I like a quickie breakfast because time is always not on our side. We have got places to go to, people to see and not enough time. But you gotta eat, haven’t you?
Hence this nice quickie oatmeal porridge breakfast. It is the almond butter oatmeal porridge.
This porridge will keep hunger at bay for hours and it is very nutritious because we are going to pepper it with some nice berries.
Don’t forget berries are packed with polyphenols. Polyphenols are antioxidants with a whole raft of benefits and in particular, good for your cardiovascular health.
Prevent heart disease with polyphenols and rather than get your polyphenols from supplements, how about going to the direct source – fruits and veggies.
Yes, it is more work chewing fruits and veggies compared to popping a supplement pill but you don’t have to worry about additives in supplements when you eat fresh fruits and veggies.
What do we need to ake this almond butter oatmeal porridge?
Oats X 1 cup and half
Almond butter X 2 tbs
Honey X 2 tbs
Plant-based milk X 120 mls
Blueberries X 150 g
Strawberries X 150 g
How to make the almond butter oatmeal porridge
>> Pour in the plant-based milk into a cooking pot. Turn on heat and add the oats. I use the hemp milk or almond milk. You may use any other.
>> Stir together to mix thoroughly. Add enough milk to ensure the oat stirs easily within the milk. If you don’t want to use too much milk, you can add water too to get the right consistency.

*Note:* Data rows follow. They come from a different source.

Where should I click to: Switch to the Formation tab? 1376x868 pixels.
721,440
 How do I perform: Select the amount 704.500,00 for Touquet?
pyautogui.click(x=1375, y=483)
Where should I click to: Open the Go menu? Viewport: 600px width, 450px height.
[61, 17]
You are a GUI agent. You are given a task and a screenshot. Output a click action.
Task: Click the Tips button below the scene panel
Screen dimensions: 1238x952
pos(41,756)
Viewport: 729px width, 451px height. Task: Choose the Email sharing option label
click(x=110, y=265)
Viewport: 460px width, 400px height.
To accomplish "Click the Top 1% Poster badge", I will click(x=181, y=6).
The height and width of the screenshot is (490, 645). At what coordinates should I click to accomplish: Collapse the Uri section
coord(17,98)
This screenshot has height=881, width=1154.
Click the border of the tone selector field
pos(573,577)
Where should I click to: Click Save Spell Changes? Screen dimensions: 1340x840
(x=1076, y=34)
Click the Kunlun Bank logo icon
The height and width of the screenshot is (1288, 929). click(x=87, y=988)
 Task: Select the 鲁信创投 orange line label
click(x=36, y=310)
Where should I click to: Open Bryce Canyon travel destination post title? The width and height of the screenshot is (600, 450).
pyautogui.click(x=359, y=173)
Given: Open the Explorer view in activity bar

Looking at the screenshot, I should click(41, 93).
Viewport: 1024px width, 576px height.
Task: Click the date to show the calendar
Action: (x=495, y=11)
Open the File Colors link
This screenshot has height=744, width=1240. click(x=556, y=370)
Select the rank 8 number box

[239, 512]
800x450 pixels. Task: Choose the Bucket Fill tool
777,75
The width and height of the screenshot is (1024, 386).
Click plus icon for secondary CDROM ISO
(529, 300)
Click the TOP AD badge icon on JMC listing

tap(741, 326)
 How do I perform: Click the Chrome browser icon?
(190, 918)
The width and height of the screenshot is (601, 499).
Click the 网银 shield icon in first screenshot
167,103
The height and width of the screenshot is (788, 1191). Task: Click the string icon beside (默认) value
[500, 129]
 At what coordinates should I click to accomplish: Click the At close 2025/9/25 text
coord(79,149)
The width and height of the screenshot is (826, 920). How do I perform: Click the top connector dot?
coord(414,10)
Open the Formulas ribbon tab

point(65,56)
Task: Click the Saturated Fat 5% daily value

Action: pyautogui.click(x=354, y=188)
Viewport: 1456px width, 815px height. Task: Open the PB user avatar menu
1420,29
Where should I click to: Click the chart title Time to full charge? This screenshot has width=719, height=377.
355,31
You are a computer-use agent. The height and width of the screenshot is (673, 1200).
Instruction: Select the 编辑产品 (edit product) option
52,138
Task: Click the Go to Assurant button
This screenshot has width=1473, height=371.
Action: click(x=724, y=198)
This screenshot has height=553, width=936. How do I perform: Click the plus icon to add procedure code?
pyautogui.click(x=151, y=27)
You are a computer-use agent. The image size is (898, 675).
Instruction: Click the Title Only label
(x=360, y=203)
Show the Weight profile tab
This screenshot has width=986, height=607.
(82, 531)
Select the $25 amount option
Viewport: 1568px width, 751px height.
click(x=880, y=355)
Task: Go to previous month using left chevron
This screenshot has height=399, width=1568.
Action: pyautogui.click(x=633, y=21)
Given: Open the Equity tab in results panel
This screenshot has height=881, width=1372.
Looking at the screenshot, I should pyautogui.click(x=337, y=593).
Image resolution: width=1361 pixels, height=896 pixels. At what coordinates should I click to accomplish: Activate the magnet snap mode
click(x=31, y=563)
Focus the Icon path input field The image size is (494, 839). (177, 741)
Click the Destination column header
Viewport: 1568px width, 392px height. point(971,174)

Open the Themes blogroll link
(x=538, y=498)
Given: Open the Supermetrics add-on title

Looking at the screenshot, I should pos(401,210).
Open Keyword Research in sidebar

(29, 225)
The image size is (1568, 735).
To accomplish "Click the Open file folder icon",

>> As the oat gets heated up, it will thicken. Add some more milk to lighten it up and stir continously.
>> Turn down the heat.
>> Add the almond butter and the honey inside the heated oatmeal in the pot. Almond butter does take a while to melt unlike peanut butter that dissolves pretty quickly. Keep stirring until the almond butter dissolves uniformly in the oatmeal porridge.
>> Allow to cook a further half a minute and turn off heat.
>> Pour the almond butter oatmeal porridge into your preferred bowl.
>> Now garnish with strawberries and buleberries.
Enjoy your heavenly almond butter oatmeal porridge and forget about another meal for the next 7 hours or so because that’s how long you will feel full for.
What about blood sugar friendliness? I got a blood glucose reading of 5.4 mmol/l (97.2 mg/dl) with this oatmeal porridge. Nice!